TV is the New Reading
‘Rescue Me’ bows, ‘Anarchy’
explodesThe run-up to the
fifth-season finale of “Rescue Me” featured a number of satisfying things.
Firefighter Kenny “Lieu” Shea
conned a former call girl who he’d fallen in love with a couple seasons ago and
who’d disappeared with his life savings. She returned, claiming an inheritance
from a dead uncle and swearing to him that she had changed and wanted to get
married.
So they got married -- which
then gave him access to the joint checking account. Which he proceeded to clean
out, reclaiming the money that had been stolen from him in their first
encounter and splashing out for vibrating chairs and flat-screen televisions
with the rest.
When she confronted him in
his glorious new apartment, he allowed as how as it turned out there was some
residual anger left over from their last encounter, how he’d tracked down her
real name and her “dead uncle” -- who was very much alive, by the way -- and
how the money was from the victim of her latest scam. And in that she was
wanted by the law for her various crimes, all he had to do was call the cops.
The female troubles
continued, not just with firefighter Tommy Gavin’s wife serving him with
divorce papers or his lover, Sheila, his late cousin’s widow, cuffing him to
the bed and threatening him with her usual brand of crazy, but with Janet and
Sheila confronting his side-interest Kelly, played by Maura Tierney, to warn
her about Tommy’s craziness and getting into a knock-down drag-out fight with
each other on the way out. This got Kelly mad at Tommy, who set fire to
Sheila’s anti-psychotic meds and left her cuffed to her bed.
At which point he headed
(where else?) to the bar and everyone was there -- the Gavin family AA group,
which Tommy a few months ago effortlessly shoved off the wagon.
They were gathered to mourn
the loss of Ellie, Teddy’s wife and a member of the group, who a few days
before had gotten drunk, drove through a red light and got T-boned by a semi.

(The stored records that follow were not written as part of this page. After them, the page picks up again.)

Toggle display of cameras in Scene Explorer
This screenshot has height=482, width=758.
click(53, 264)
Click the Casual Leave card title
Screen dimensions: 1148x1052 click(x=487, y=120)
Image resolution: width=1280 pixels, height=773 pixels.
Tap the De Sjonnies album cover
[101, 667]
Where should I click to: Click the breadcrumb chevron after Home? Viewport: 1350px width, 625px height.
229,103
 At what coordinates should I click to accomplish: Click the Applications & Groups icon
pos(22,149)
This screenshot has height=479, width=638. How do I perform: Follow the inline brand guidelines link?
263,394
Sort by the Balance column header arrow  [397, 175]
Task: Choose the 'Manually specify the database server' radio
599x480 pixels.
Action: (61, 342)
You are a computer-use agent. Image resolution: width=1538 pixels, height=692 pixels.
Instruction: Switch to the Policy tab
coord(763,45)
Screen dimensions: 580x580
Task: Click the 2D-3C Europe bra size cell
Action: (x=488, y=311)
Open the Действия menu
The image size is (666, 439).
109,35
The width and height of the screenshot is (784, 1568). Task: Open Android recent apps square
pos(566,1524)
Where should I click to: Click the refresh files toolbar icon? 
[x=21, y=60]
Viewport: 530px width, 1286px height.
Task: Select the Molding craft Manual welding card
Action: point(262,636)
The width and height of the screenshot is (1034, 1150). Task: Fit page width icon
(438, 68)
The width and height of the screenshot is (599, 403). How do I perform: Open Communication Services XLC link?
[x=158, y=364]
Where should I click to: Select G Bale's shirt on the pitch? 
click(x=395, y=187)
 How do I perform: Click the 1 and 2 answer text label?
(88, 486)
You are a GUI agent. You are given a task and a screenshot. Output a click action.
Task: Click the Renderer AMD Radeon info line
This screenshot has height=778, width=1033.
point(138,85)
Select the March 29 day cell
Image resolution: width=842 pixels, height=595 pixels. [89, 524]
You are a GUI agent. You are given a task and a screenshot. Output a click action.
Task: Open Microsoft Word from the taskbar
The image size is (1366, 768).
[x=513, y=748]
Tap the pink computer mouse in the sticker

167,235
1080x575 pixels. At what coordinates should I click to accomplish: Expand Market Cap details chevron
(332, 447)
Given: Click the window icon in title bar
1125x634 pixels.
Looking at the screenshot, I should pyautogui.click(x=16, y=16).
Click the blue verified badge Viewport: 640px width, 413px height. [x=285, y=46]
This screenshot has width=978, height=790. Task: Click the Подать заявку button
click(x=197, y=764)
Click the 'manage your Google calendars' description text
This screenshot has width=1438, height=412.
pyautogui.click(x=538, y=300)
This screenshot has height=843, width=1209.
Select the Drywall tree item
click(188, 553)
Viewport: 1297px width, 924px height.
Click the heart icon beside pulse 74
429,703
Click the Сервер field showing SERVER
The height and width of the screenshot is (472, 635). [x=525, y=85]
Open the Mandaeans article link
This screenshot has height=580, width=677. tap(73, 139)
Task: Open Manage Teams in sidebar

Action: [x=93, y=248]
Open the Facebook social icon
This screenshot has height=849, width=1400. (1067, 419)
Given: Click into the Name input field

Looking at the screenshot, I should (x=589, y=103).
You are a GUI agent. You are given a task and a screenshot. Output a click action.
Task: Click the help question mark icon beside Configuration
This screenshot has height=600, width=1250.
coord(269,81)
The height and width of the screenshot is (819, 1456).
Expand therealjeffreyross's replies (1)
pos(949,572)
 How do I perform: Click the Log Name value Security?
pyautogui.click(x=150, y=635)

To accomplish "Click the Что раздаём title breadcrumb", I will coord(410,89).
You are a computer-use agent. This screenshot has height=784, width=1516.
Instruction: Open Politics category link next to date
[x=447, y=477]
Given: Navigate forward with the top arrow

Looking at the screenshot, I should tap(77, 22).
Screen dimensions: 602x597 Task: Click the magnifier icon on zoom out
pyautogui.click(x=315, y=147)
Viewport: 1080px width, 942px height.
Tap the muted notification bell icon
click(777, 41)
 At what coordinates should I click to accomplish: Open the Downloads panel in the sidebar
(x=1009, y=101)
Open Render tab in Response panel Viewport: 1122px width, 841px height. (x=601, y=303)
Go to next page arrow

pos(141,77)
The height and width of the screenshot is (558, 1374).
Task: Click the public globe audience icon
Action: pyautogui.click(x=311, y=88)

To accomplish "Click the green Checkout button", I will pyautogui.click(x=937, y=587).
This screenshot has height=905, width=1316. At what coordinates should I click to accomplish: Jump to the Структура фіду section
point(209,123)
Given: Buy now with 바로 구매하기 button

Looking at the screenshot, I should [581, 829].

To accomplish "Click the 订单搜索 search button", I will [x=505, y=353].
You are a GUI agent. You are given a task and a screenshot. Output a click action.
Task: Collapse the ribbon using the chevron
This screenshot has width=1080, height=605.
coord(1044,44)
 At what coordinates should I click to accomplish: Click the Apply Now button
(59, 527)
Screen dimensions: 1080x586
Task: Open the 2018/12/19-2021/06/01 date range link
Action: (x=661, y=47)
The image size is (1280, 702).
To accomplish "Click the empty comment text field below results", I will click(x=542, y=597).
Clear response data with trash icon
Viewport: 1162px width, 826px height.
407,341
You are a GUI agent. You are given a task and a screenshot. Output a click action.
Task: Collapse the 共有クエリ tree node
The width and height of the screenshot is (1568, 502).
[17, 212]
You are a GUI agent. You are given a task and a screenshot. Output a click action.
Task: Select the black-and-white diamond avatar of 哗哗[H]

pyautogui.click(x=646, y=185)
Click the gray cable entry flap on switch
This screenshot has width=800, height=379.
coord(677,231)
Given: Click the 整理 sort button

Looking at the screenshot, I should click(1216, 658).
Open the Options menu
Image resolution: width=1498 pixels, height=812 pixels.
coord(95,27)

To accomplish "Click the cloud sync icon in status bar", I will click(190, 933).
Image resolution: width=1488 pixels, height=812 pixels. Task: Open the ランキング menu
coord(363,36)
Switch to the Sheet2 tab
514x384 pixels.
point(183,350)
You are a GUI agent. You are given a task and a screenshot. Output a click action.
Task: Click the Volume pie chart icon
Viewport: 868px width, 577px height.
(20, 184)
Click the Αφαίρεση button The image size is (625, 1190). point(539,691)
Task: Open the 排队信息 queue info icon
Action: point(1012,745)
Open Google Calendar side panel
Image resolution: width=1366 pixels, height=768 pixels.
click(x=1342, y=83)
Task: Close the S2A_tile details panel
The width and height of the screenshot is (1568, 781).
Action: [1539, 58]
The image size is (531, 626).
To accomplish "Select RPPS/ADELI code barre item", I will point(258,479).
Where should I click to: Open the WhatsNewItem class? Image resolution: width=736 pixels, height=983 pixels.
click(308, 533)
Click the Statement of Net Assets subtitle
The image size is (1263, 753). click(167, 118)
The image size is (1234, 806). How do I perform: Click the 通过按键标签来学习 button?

Teddy went off the deep end with guilt, and in his despair identified Tommy as
being the reason everyone’s life is miserable. Tommy, he said, was surrounded
by death and destruction but nothing bad ever happened to him.
So he put two rounds in
Tommy’s shoulder and as season five came to a close, he forced everyone to
maintain a macabre vigil, not allowing anyone to leave or call for help as
Tommy bled out on the floor of the bar, and the lights got increasingly dim.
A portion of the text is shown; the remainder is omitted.